Juven Martua Sitompul    •    Senin, 26 Jun 2017 17:58 WIB
transjakarta
Menhub Jajal Aplikasi Moovit Naik KRL dan TransJakarta
Menhub menjajal aplikasi Moovit - MTVN/Juven Martua Sitompul

Metrotvnews.com, Jakarta: Menteri Perhubungan (Menhub) Budi Karya Sumadi mengapresiasi kerja sama Badan Pengelola Transportasi Jabodetabek (BPTJ) dengan Moovit. Moovit adalah sebuah aplikasi pemandu transportasi publik terpadu.

Menurut Budi, aplikasi ini cukup membantu masyarakat. Sebab, masyarakat dapat mengakses informasi terkait jarak dan waktu tempuh moda transportasi melalui aplikasi tersebut.

"Dia cuma menggunakan aplikasi itu dia sudah bisa memastikan mengunakan apa berapa menit dari titik mana ke mana," kata Budi saat meninjau kesiapan aplikasi Moovit di Stasiun Palmerah, Jakarta Barat, Senin 26 Juni 2017.

Tak hanya fungsi, apresiasi diberikan lantaran tidak ada sepeser pun uang pemerintah membuat aplikasi tersebut. Diharapkan, aplikasi Moovit ini diberlakukan di beberapa daerah lainnya.

"Moovit telah digunakan di 75 negara dan 1300 kota, audiencenya banyak, jadi saya minta TransJakarta, Kereta Api Indonesia untuk mensupport, juga kepada Menkomifo kita minta tambah bandwidth di titik yang telah kita minta," tambah dia.

Budi yakin aplikasi menjadi fasilitas yang bermanfaat bagi banyak pihak. Khususnya, menambah efisiensi angkutan umum bagi masyarakat.

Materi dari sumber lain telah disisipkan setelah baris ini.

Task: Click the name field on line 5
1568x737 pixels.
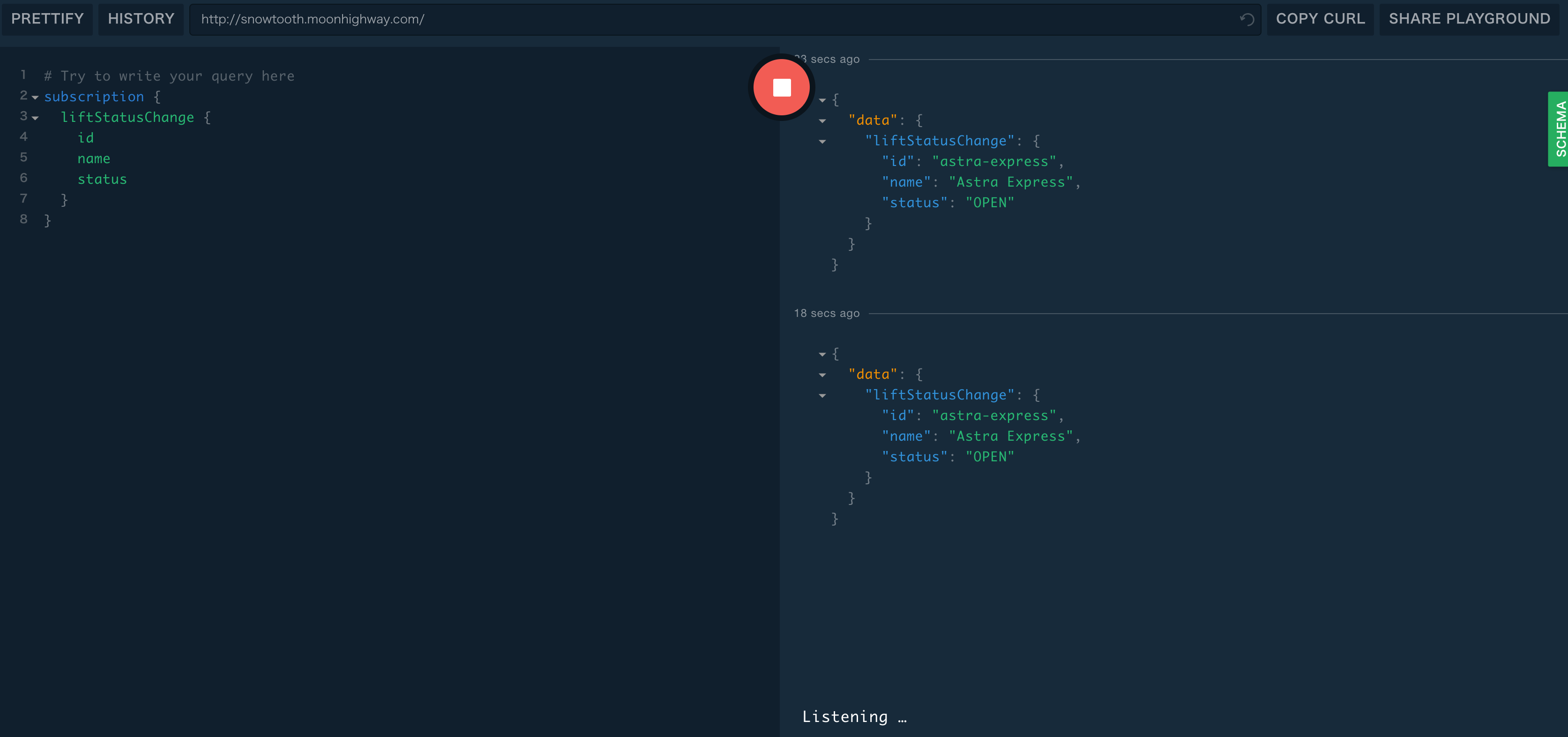Action: [x=94, y=158]
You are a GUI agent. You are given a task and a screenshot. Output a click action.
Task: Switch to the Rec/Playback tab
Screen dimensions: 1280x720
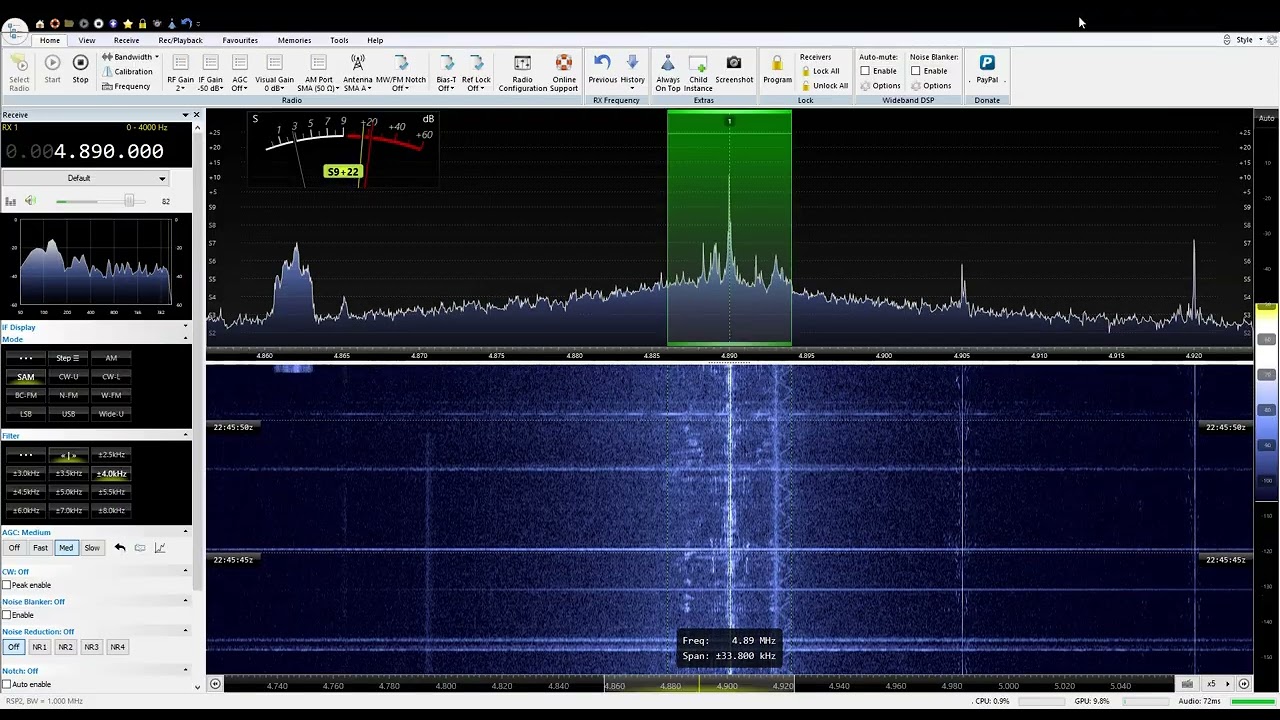click(180, 40)
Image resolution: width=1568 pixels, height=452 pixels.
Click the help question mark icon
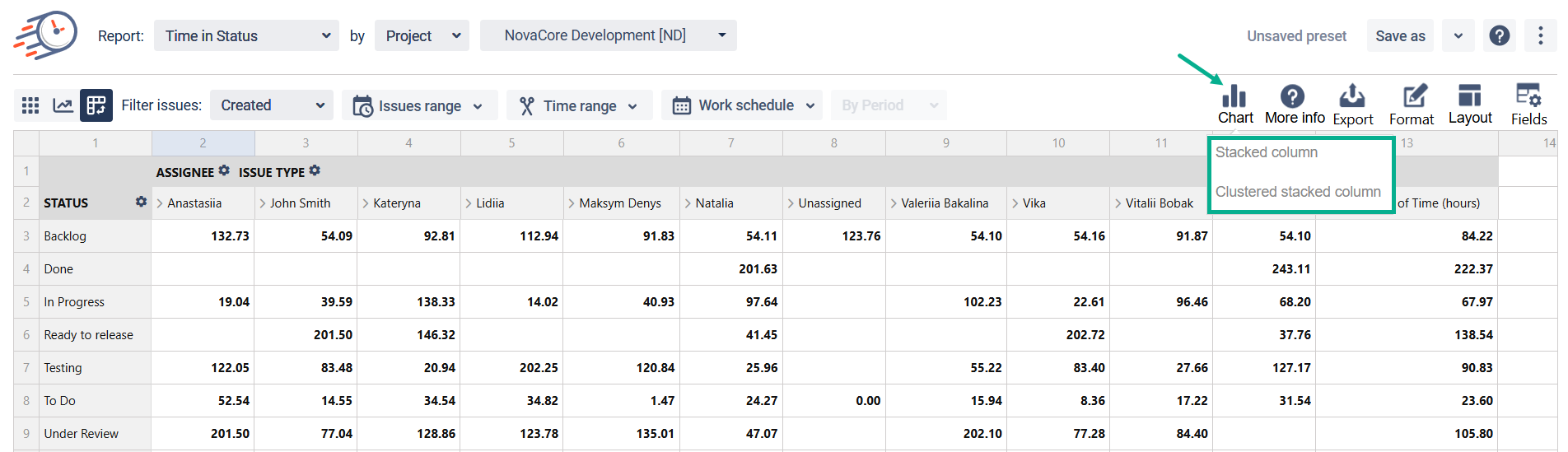pos(1500,35)
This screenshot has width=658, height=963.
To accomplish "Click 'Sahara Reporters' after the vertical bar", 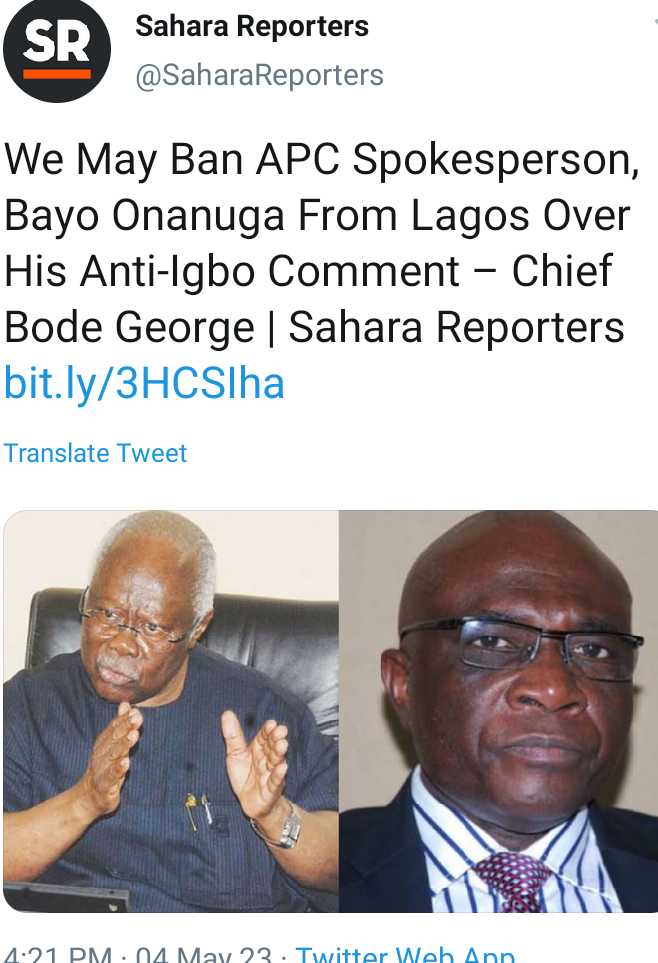I will [x=456, y=327].
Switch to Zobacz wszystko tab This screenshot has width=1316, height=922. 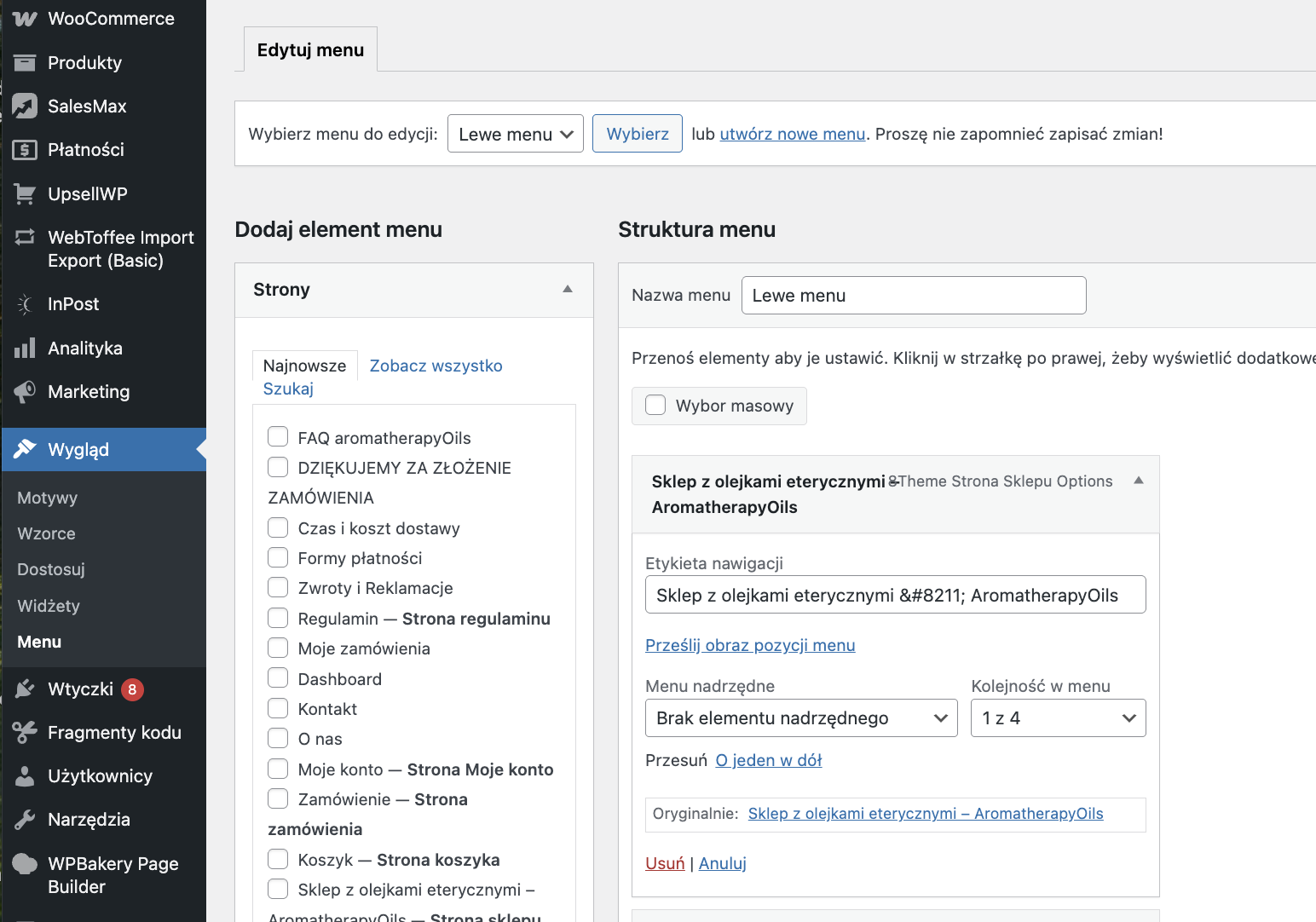pyautogui.click(x=436, y=366)
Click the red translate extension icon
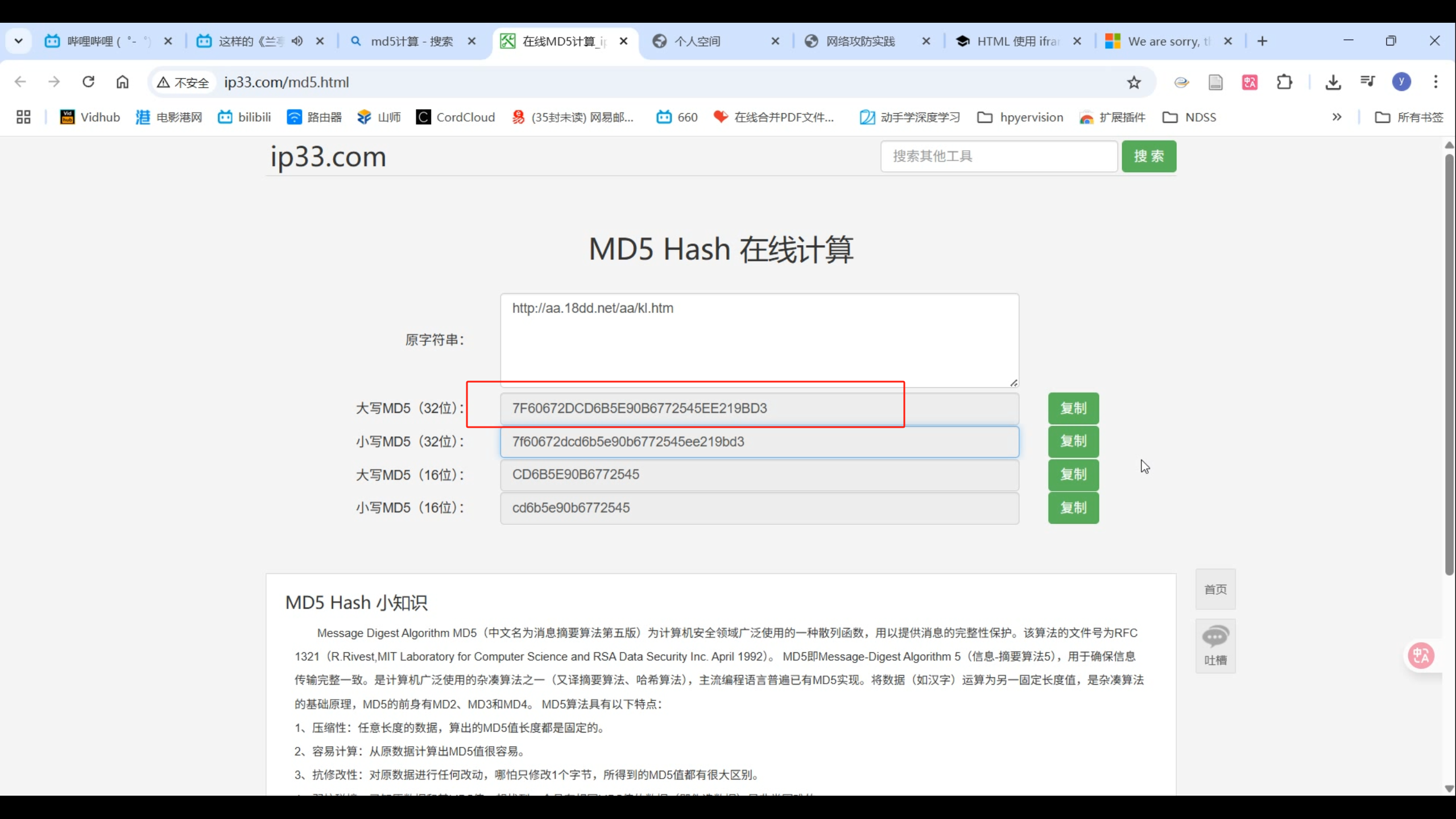Viewport: 1456px width, 819px height. coord(1250,82)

"Saya enggak mau cuma teori nanti, saya akan coba gunakan Moovit, saya mau ke kantor saya di Medan Merdeka Barat, menggunakan 3 angkutan 1 aplikasi, kita sama-sama buktikan apakah Moovit bermanfaat atau tidak," tandas Budi.

Plt Kepala Badan Pengelola Transportasi Jabodetabek (BPTJ) Bambang Prihartono menjelaskan, aplikasi Moovit merupakan aplikasi gadget berbasis sistem yang dapat diakses oleh Android, iOS dan Windows Phone. Aplikasi ini, berfungsi memandu perjalanan penumpang untuk menemukan rute dan jadwal dari Kereta Api hingga TransJakarta.

"BPTJ saat ini sedang bekerja keras. Kami berusaha mensinergikan transportasi yang satu dengan yang lainnya. Salah satunya dengan hadirnya aplikasi Moovit bisa memadukan transportasi yang satu dengan lainnya," kata Bambang.

Setelah mendapat beberapa penjelasan mengenai fungsi dan kelebihan dari aplikasi itu, Budi lantas mencoba Moovit dengan melakukan perjalanan dari stasiun Palmerah ke stasiun Kebayoran menggunakan kereta api.

Dari stasiun Kebayoran, dia kembali melanjutkan perjalanan ke Halte Busway Blok M menggunakan Metromini. Dari sana, Budi melanjutkan perjalannya ke Halte Busway Monumen Nasional (Monas) menggunakan Busway.

Sepanjang perjalanan, dia menyapa sejumlah penumpang yang ada di kereta api ataupun bus TransJakarta. Sejumlah penumpang menyampaikan keluhan dan masukan perihal kekurangan fasilitas TransJakarta kepada Budi.